Operation Sharing Ops

Sharing operations is a breakthrough model for large and small credit unions alike.


As both large and small credit unions seek ways to enhance efficiency and deliver more value to their members, sharing operations is an option worthy of serious consideration.

Bethpage Federal Credit Union ($5.4B, Bethpage, NY) launched a technology collaboration effort a decade ago through Open Technology Solutions. In 2012, Bethpage, Bellco Credit Union ($2.5B, Greenwood Village, CO), and State Employees of Maryland ($2.7B, Linthicum, MD) credit unions expanded that collaboration effort through S3, Shared Service Solutions, LLC. The CUSO centralizes back-office operations including deposit, consumer lending, collections, and call center solutions for the three credit unions.

“The fundamental reason we started collaborating 10 years ago still holds true today,” says Kirk Kordeleski, CEO of Bethpage FCU. “While our size is large for a credit union, it is not large for a bank or a bank holding company and we needed to create scale to compete with other financial institutions in our market.”

The scale that OTS and now S3 are helping create is not only financially beneficial but also has helped the credit unions in terms of speed to market and provided the ability to focus resources squarely on products and services.

“Bethpage didn’t have to do this to cut costs, but with our strategy to deliver on both service and price, we felt collaboration was critical for us to grow,” Kordeleski says. “If collaboration and scale are critical to your future success, you should absolutely consider it.”

The results are undeniable. According to Kordeleski, Bethpage saves $4 million a year with OTS and it will save $8 million more a year through S3, which still has six months left in its two-year roll out period. The dual-market strategy of offering the best price to members and delivering high-touch service is expensive. For Bethpage, reducing its back-office operating expenses through collaboration has allowed it to increase member-facing jobs locally by 13% and set the stage for long-term growth. Despite the strong up-side, however, it still takes courage to break down the barriers and drive the decision to collaborate throughout the organization.

“The actual agreement on standardization and setting up operations among the three credit unions wasn’t as difficult as we thought it might be,” Kordeleski says. “The much more complex and difficult part has been creating the right form of governance for the structures and getting the boards aligned. For something of this magnitude to be successful over the long term, you definitely need board and organizational support.”

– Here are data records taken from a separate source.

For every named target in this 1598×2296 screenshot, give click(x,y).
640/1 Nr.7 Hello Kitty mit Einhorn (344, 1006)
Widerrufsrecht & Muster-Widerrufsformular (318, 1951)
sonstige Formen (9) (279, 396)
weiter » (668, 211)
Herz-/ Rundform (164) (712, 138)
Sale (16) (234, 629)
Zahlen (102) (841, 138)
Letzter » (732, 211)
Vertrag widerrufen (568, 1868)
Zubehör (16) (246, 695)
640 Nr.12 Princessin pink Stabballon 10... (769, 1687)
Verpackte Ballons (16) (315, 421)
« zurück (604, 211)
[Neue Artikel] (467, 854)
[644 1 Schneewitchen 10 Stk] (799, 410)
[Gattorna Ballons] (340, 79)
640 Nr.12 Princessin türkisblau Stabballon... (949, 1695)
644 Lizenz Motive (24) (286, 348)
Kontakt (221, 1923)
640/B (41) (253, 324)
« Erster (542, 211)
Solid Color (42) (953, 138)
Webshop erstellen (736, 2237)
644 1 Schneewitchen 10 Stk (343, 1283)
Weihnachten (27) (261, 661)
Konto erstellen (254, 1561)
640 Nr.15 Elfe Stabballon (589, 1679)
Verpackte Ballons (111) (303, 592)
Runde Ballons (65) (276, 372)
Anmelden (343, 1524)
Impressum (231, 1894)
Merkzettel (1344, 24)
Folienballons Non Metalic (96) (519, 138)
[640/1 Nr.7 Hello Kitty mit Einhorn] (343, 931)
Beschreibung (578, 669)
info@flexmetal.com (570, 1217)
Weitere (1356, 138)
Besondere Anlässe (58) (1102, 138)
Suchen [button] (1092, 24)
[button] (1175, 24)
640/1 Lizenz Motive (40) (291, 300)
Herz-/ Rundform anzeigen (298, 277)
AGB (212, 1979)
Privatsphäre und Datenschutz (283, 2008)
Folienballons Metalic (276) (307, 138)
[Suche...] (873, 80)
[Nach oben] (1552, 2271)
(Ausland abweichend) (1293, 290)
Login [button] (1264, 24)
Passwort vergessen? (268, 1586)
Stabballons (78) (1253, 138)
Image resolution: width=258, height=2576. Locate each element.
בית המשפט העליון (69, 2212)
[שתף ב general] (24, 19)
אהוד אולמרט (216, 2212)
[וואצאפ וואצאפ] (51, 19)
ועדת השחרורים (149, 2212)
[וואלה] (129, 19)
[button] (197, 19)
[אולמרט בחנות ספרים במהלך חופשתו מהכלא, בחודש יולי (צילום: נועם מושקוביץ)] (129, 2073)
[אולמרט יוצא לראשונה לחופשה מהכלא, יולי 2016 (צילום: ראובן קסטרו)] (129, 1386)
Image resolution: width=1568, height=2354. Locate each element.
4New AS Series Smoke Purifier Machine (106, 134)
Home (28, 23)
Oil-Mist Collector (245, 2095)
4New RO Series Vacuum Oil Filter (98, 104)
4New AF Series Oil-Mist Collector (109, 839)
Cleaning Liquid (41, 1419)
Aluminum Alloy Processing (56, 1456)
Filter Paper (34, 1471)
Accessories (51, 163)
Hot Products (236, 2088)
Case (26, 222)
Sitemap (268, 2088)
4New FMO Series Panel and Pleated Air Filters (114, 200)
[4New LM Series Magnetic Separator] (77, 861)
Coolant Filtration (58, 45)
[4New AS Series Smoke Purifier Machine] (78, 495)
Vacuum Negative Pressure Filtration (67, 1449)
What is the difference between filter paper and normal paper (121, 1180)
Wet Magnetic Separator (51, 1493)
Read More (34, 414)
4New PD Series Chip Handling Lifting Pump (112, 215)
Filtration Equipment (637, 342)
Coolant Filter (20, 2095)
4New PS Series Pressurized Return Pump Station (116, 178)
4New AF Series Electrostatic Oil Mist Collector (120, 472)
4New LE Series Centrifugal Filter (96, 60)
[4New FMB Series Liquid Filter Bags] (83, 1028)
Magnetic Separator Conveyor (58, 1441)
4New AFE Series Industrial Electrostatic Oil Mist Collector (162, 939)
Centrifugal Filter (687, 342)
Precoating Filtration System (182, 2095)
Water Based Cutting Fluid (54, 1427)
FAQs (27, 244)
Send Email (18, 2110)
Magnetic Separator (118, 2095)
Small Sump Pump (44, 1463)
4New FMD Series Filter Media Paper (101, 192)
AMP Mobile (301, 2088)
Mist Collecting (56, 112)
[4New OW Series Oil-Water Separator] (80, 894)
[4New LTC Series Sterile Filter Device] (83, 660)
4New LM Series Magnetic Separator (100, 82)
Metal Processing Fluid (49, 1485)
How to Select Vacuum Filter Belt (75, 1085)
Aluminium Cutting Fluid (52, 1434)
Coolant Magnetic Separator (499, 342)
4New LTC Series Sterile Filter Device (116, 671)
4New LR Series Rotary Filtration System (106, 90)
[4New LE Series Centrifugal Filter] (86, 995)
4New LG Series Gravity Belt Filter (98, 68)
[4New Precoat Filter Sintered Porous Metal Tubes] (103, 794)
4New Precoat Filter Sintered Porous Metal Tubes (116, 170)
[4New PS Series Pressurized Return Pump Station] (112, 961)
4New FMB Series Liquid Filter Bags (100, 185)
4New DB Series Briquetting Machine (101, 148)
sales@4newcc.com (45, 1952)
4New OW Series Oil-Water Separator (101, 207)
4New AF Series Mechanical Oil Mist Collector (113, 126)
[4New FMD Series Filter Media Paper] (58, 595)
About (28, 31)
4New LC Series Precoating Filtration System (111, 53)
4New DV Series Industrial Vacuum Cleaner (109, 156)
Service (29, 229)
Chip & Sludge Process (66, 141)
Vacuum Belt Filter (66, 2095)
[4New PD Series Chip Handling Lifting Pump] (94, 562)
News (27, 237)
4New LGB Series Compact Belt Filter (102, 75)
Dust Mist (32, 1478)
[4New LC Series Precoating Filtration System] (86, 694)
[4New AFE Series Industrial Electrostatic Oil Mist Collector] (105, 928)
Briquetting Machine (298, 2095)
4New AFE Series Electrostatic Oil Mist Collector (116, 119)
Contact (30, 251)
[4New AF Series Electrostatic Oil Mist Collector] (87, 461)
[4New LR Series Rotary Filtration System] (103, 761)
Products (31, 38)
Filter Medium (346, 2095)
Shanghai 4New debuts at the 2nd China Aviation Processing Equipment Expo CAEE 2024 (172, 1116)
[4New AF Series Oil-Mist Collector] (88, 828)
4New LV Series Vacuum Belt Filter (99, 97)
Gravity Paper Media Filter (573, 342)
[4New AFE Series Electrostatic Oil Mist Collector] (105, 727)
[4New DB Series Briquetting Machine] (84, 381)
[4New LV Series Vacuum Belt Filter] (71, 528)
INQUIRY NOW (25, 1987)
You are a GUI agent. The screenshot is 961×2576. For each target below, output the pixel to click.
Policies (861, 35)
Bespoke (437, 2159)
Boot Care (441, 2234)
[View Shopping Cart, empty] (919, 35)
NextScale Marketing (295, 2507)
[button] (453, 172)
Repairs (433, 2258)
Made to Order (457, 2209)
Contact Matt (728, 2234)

The collaboration might be open to taking on a fourth or fifth partner in the future, but finding the right partners that see eye-to-eye is critical.

“Fewer partners come to quicker decisions and that matters,” says Kordeleski in relation to the make up of the OTS/S3 group.

A Shared Model For Smaller Shops

The shared model is not just for big credit unions. A small group of credit unions in the mid-Atlantic region is working on a similar joint operations effort. Through Mid-Atlantic Corporate’s Re-Kindle: Go Big initiative, six credit unions with assets between $60 million and $140 million are teaming up to streamline six major back-office functions in order to gain scale without mergers. The multi-year project was inspired by other credit union collaboration efforts such as OTS and S3, but is geared to smaller shops.

Each participating CEO has taken leadership for a distinct aspect of the collaboration project. Joan Moran, CEO of Department of Labor Federal Credit Union, serves as the Go Big group’s “Synchronicity Officer” and is leading the charge to make back-office processes, procedures, and practices similar while maintaining the distinct identity of each credit union.

“This initiative is a big commitment and will require all of us to re-think the way we do things,” Moran says. “But the end goal of ensuring that each of our credit unions is around for the long term to serve our members — without merging — is worth the effort.”

The six credit unions involved have already dedicated a significant number of man-hours to the project, and the early math is showing the cost savings of joining forces will likely surpass the group’s goal of saving 25% on the back-office operations. Initially core processing, contact center, compliance/vendor management, collections, and card processing/electronic funds transfer will be the focus of the collaboration effort, but the ground has identified other potential shared functions to consider down the road.

“The Go Big initiative is exciting for all of us and for our members,” Moran says. “I can’t wait to see what the future holds.”




Jan. 27, 2014


  • Kirk Kordeleski was right. You have to see eye to eye to make this work. But I applaud him and Rod Statz and the others who collaberate in this way. Credit Unions are a scale business. We depend on technology platforms that have high fixed costs and low variable costs. When credit unions share core data processing platforms they can save a lot of money. The question is can all of the participants agree on a development road map? For example if one credit unions wants to enter business services, will the other support that? What if one credit union wants SalesForce to manage member relations? SAFE CU is about to buy a new core data processing system. We have also had our own core because we do a lot of innovation and we want the freedom to choose our own path to the future. The alternative to collaberation is consolidation. That isn't always an easy road either. You develop scale but you end up in many cases having to dedicate a year to doing the merger and another year to clean up all of the loose ends or problems you find. I endorse what Kirk and Rod have done. You just have to find the right partners. Once you take that route it is very difficult if not impossible to go back to doing it on your own.